Svennis - may I call you Svennis as a term of endearment? we are joined together on this mission, dear friend, but after that our relationshiop must end. For YOU ARE A MAN! And all men are evil; at heart even when, like you, they want to rid the world of those men more evil than themselves. I think that after ridding ourselves of the DAVID 666, we go after his supporters. My polivce firiend who gave me DAVID'S name has been watching the Devil and he has a friend with him - a large man with glasses and a strange accent. HE TOO IS EVIL.

Ulga Minger says:

Ah yes, we have a good thing cooking. I too will join in this crusade to rid the David monster and his followers who are truly men of evil and who like to play the sadist game. Come Sven, come Adele, chose your weapons and meet me at the corner of Patpong one and Silom on the first full moon in Feb and we will finally fuck this cunt over good and proper. Aieee Aieee - for that will be our battle call and you shall flock to me (however, on the off chance that my voice has gone - I've had a bit of a cold recently - I will be wearing a black silk teddy and cherry red timberland boots).

Nick says:

I enjoy reading your postings, Sven and Adele. It is good that there are like-minded folks out there. At last there are people who are as sickened by this depravity as I am. I understand that this David Vowel person and his depraved evil glass-wearing friend have been out of BK, but they are back....

sven svingsk says:

DONT THREATEN ME. WHO DO YOPU THINK YOU ARE! You violate Thai women and threaten me. YOU WILL DIE, Mr Dave vowel, vowel, consonant, consonant, vowel, consonant. How dare you THREATEN ME. I do not CARE whetre you are, I will FIND you.

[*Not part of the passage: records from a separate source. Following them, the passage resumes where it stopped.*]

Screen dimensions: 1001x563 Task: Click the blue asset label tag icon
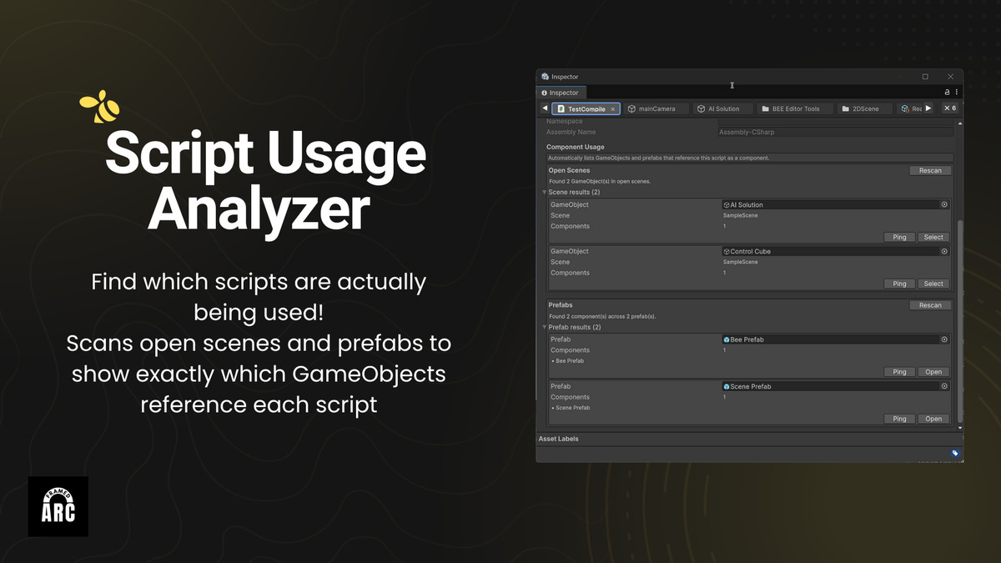click(954, 451)
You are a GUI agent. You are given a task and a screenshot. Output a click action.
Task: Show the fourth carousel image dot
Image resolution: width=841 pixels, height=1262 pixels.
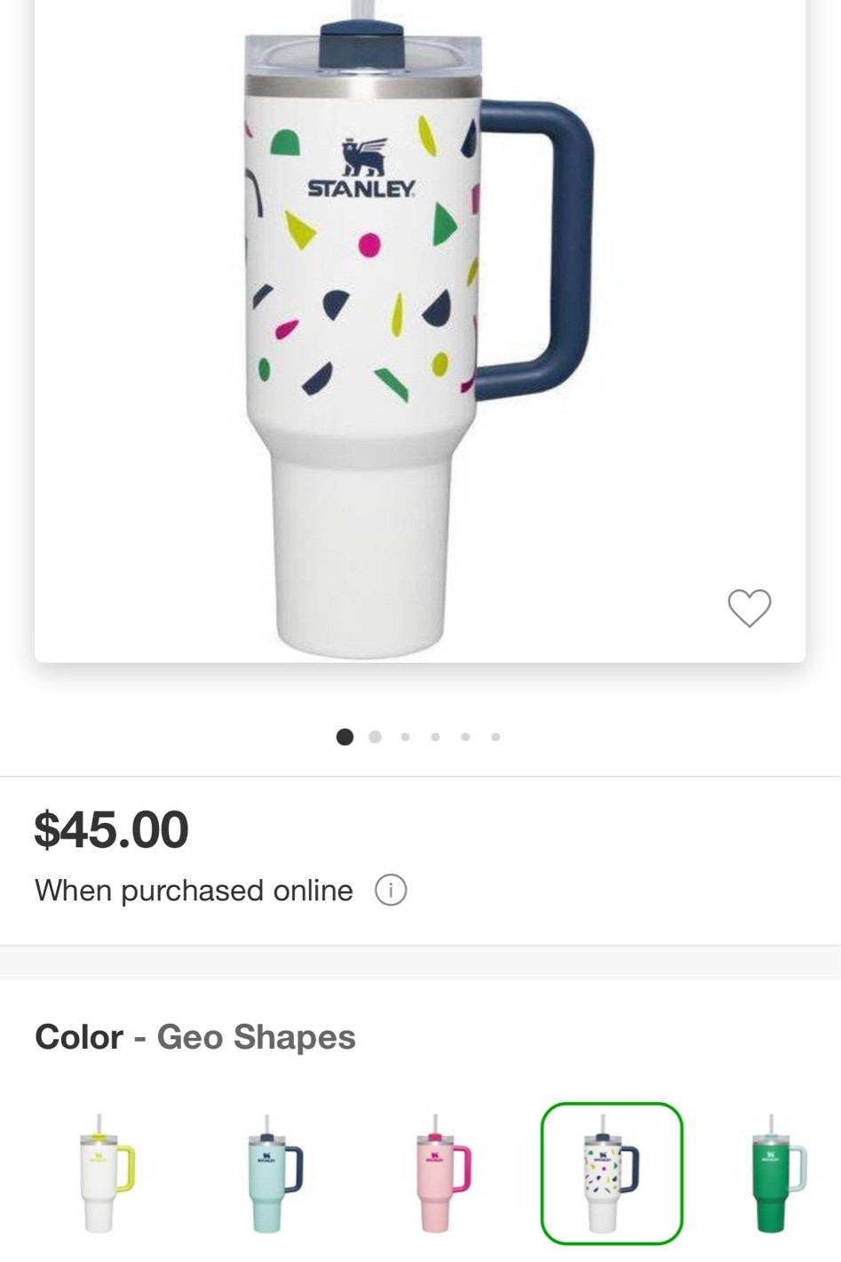point(435,737)
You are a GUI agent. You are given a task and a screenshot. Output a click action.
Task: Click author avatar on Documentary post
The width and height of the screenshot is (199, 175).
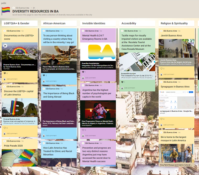(x=4, y=30)
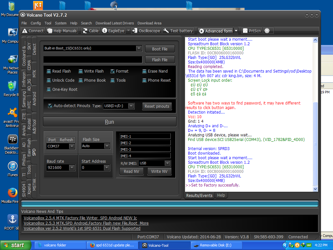Launch the EagleEye tool
The width and height of the screenshot is (333, 250).
point(113,31)
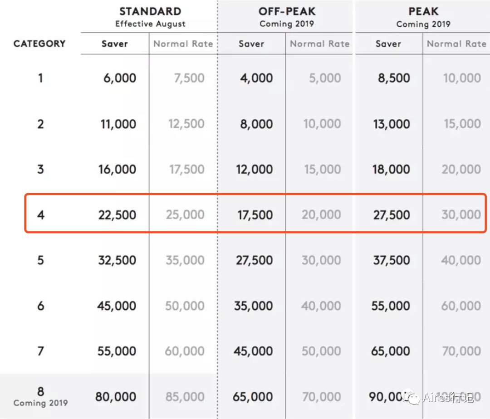Viewport: 490px width, 419px height.
Task: Select the 65,000 Peak Saver for category 7
Action: point(391,351)
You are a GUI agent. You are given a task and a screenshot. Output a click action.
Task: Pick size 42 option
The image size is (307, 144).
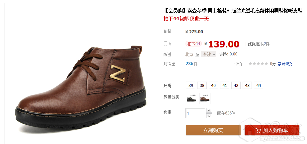pos(236,86)
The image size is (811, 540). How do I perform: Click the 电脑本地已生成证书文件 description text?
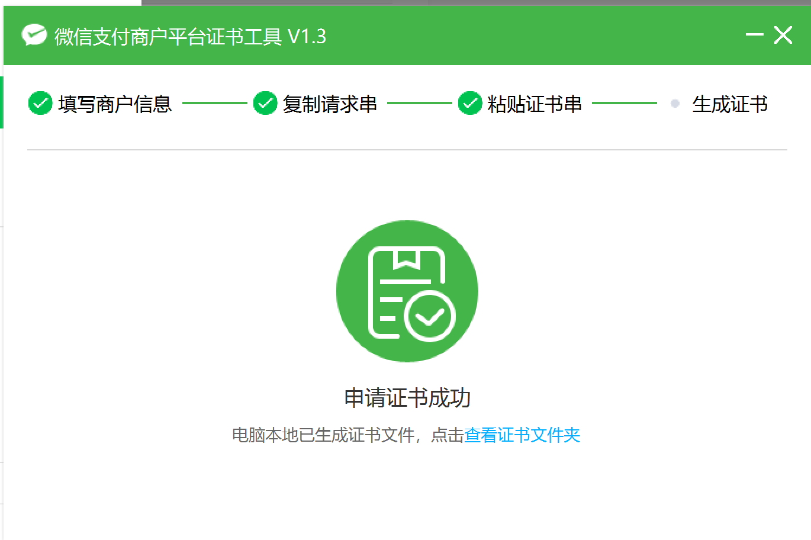[x=323, y=435]
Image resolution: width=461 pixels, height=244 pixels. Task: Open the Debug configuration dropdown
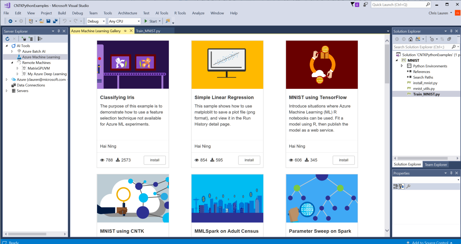tap(96, 21)
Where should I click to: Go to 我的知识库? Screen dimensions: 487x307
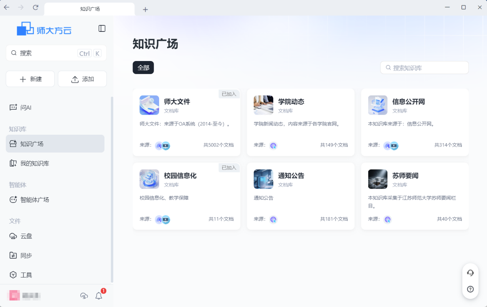(55, 163)
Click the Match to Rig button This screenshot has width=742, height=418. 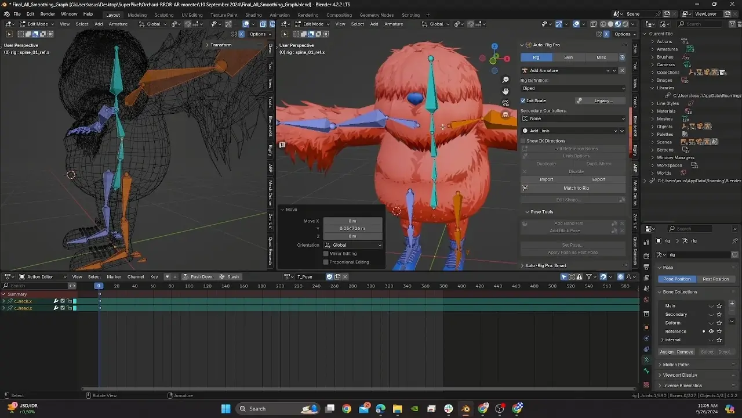[576, 188]
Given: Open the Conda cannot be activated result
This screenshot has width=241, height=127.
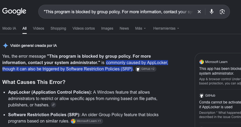Looking at the screenshot, I should coord(220,105).
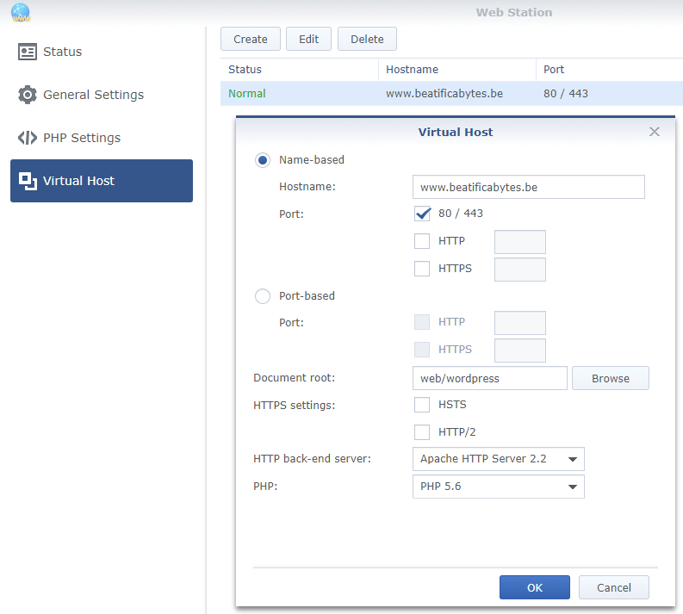Viewport: 683px width, 614px height.
Task: Click the OK button
Action: pos(535,587)
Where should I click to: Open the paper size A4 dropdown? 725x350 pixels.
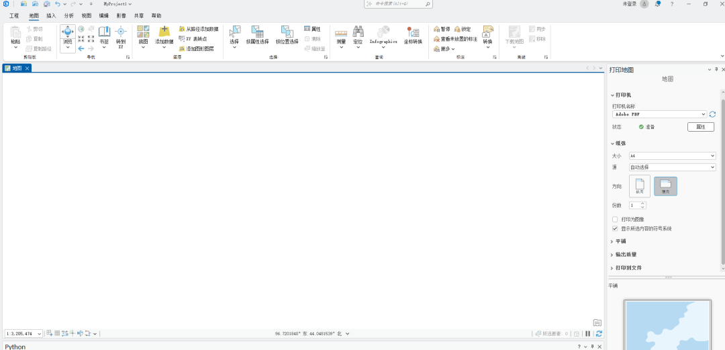672,156
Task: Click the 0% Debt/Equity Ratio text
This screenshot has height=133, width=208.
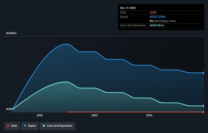Action: pos(163,21)
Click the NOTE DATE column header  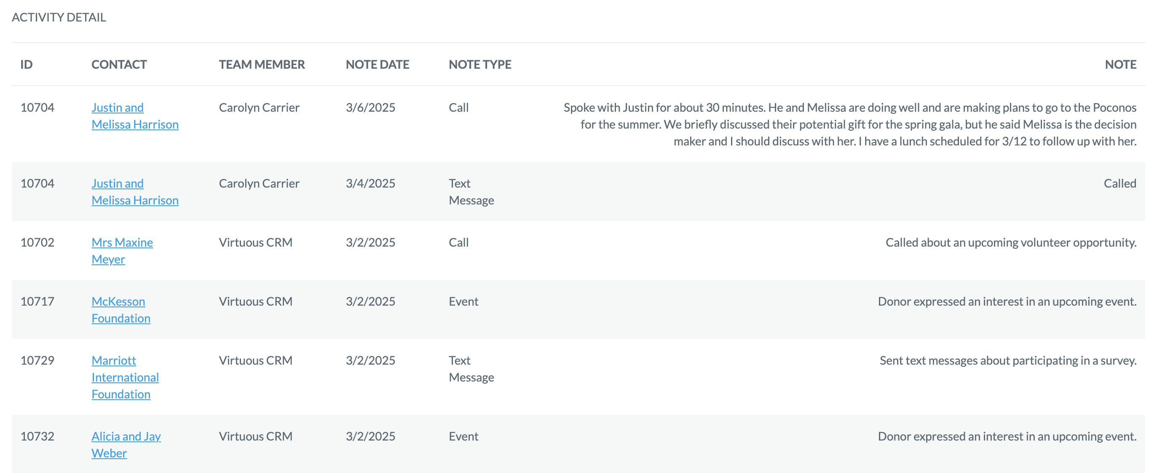(377, 64)
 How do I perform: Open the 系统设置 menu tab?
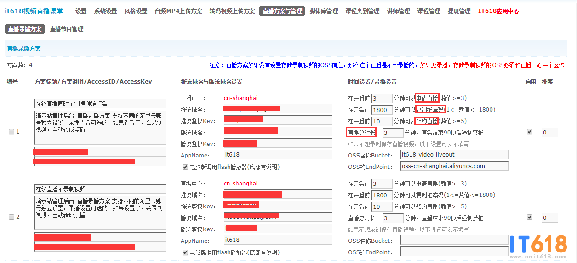coord(105,11)
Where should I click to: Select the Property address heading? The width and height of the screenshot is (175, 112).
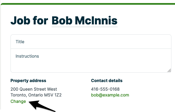coord(28,81)
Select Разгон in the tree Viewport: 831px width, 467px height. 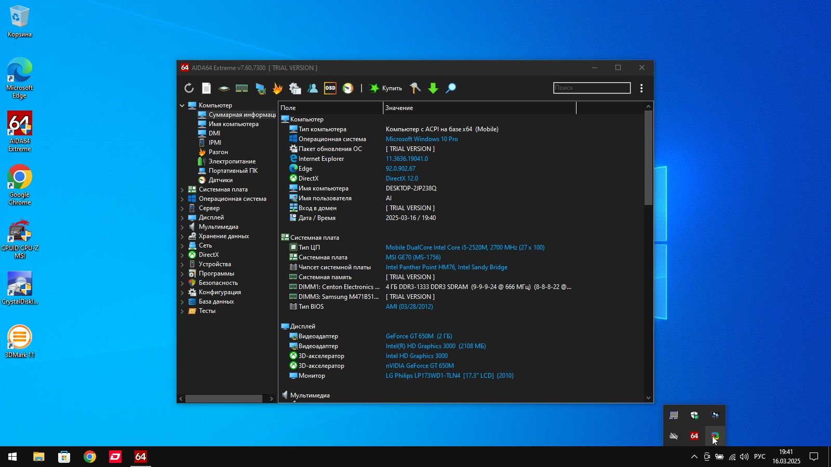coord(218,152)
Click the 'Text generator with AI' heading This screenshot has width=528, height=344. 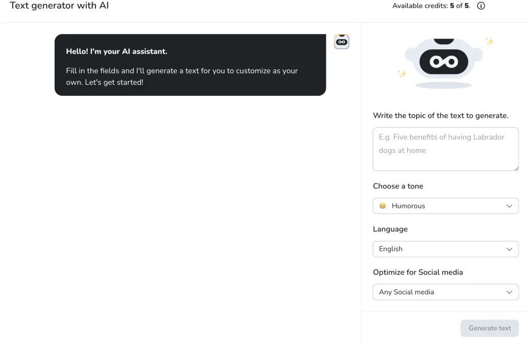tap(59, 6)
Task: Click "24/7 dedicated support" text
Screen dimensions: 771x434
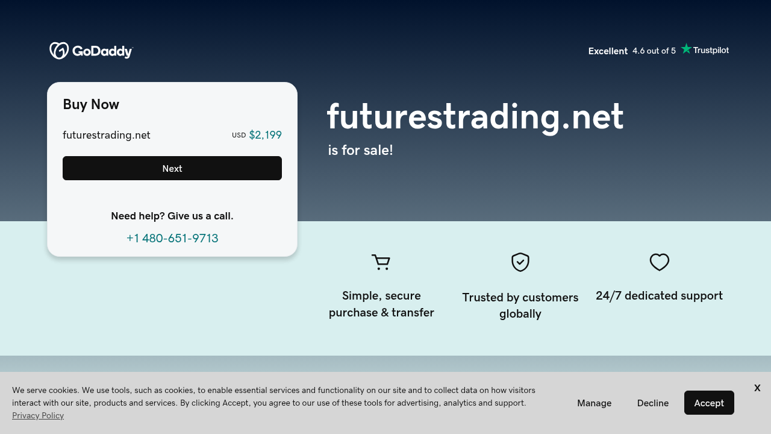Action: (659, 295)
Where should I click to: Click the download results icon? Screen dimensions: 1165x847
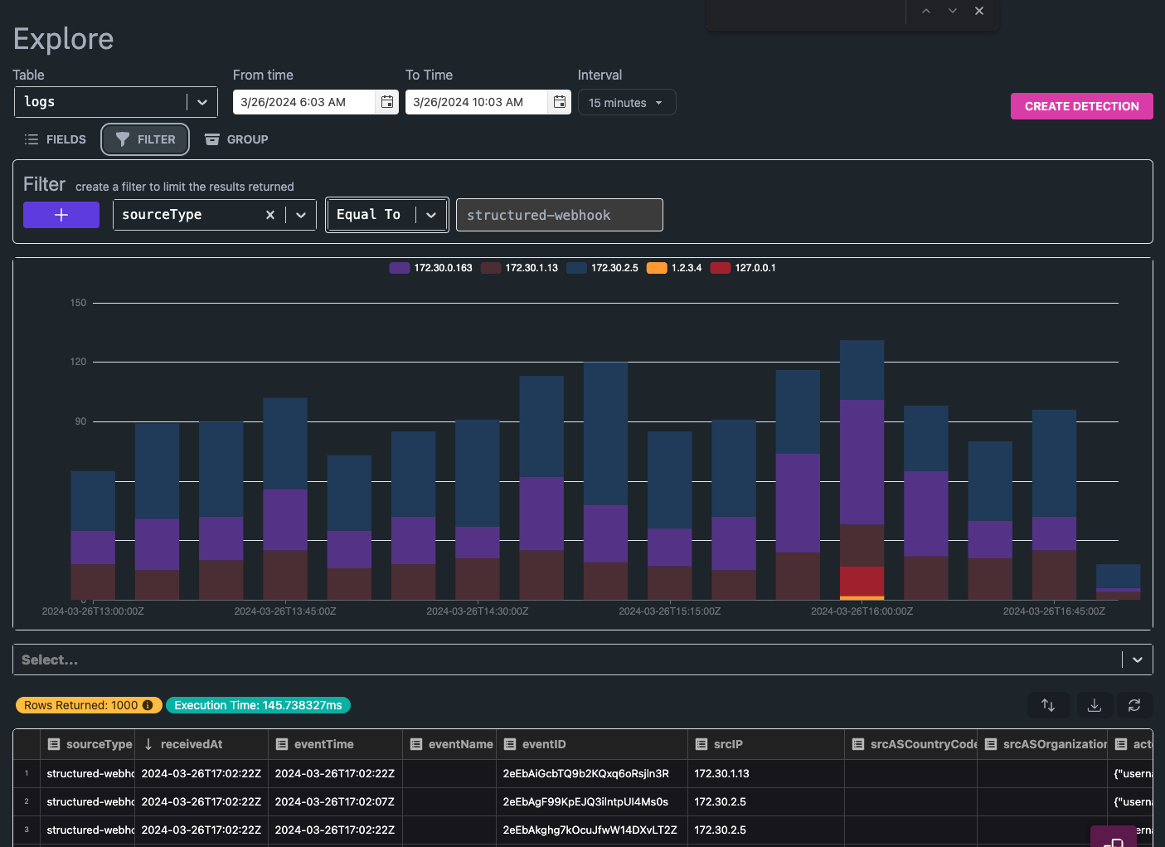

Ulga Minger may find it amusing(a false name I am sure) but I am DEADLY serious and you will suffer on this earyth before suffering for ETERNITY in the FIRES of hell.

P.I.M.P says:

Wassup? Duwayne here. seems this david-dude's stilll running his cracker porno site bout some ho's and shit you boys ain't fixed him yet. I be in Bangkok next mont or sumtin. You want me pop a cap in his ass?

Cynic says:

LOL

Actually I take that back, I do not condone racist parody.

Jon says:

Hey P.I.M.P.
Quit frontin chump. you ain't a gangster and you sure as hell ain't a hustler.
so quit acting like you wish you were born a nigger.